What this task involves →
For the data below, give again exactly the lines from the one containing "Tap the car controls icon" through the one containing "Task: Click the Proyectos chart icon", both ends included, and no others.

[[ Supplied entries, beginning ]]

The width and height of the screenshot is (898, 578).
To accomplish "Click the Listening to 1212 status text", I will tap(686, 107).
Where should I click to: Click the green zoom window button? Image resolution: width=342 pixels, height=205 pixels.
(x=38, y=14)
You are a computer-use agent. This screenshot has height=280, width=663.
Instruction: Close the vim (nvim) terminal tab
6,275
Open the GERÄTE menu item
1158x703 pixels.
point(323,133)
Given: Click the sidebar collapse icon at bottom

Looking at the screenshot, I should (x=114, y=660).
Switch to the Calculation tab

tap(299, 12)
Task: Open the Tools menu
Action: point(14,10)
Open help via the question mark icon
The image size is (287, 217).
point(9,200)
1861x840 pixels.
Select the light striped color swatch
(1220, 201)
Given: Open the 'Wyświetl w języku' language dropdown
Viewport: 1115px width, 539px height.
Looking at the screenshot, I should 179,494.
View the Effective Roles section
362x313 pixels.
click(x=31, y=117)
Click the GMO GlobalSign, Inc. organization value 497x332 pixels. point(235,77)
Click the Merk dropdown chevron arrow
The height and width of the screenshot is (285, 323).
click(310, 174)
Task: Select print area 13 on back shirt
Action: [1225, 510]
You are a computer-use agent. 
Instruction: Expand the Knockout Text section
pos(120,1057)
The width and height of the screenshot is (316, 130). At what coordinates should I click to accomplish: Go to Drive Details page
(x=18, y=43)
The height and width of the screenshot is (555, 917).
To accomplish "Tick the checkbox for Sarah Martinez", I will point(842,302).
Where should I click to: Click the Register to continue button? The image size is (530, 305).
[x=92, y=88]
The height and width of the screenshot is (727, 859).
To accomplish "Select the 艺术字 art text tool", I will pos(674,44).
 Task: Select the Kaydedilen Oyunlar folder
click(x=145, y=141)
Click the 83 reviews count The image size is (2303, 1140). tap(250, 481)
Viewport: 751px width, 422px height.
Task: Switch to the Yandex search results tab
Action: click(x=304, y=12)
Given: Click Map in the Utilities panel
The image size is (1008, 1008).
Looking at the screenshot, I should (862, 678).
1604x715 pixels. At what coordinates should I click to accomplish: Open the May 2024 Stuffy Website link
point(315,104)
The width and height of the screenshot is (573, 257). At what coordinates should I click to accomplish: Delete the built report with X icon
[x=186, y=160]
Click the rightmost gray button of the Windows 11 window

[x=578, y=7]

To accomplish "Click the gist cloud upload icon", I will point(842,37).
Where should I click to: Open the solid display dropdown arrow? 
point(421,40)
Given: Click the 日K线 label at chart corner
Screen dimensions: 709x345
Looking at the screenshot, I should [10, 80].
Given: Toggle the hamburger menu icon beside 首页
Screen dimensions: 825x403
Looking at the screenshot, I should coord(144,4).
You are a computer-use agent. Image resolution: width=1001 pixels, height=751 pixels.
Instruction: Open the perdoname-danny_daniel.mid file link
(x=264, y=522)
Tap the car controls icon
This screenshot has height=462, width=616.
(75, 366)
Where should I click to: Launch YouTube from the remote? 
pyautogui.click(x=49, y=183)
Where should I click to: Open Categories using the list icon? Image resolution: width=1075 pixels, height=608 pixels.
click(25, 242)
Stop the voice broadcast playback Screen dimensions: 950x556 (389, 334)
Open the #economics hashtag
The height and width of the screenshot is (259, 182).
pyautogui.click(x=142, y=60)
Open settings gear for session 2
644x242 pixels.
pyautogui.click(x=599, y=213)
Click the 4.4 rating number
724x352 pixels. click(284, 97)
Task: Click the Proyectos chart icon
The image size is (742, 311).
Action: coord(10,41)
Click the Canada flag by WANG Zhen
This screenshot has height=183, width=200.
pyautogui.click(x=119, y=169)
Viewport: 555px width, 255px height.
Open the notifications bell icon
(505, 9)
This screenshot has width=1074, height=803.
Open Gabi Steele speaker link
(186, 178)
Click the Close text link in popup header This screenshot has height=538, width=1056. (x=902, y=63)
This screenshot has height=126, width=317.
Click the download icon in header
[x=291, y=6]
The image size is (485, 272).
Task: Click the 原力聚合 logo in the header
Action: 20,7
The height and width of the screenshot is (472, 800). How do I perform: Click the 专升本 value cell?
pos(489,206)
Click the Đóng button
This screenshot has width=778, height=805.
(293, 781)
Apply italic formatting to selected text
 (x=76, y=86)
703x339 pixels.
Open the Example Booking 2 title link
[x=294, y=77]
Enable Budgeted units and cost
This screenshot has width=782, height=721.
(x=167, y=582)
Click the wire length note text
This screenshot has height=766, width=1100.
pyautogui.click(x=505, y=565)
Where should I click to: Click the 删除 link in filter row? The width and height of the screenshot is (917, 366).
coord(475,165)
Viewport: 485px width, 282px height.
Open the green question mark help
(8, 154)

[[ Supplied entries, end ]]

Response to the exercise →
Tap the car controls icon
This screenshot has height=462, width=616.
(75, 366)
Where should I click to: Launch YouTube from the remote? 
pyautogui.click(x=49, y=183)
Where should I click to: Open Categories using the list icon? Image resolution: width=1075 pixels, height=608 pixels.
click(25, 242)
Stop the voice broadcast playback Screen dimensions: 950x556 (389, 334)
Open the #economics hashtag
The height and width of the screenshot is (259, 182).
pyautogui.click(x=142, y=60)
Open settings gear for session 2
644x242 pixels.
pyautogui.click(x=599, y=213)
Click the 4.4 rating number
724x352 pixels. click(284, 97)
Task: Click the Proyectos chart icon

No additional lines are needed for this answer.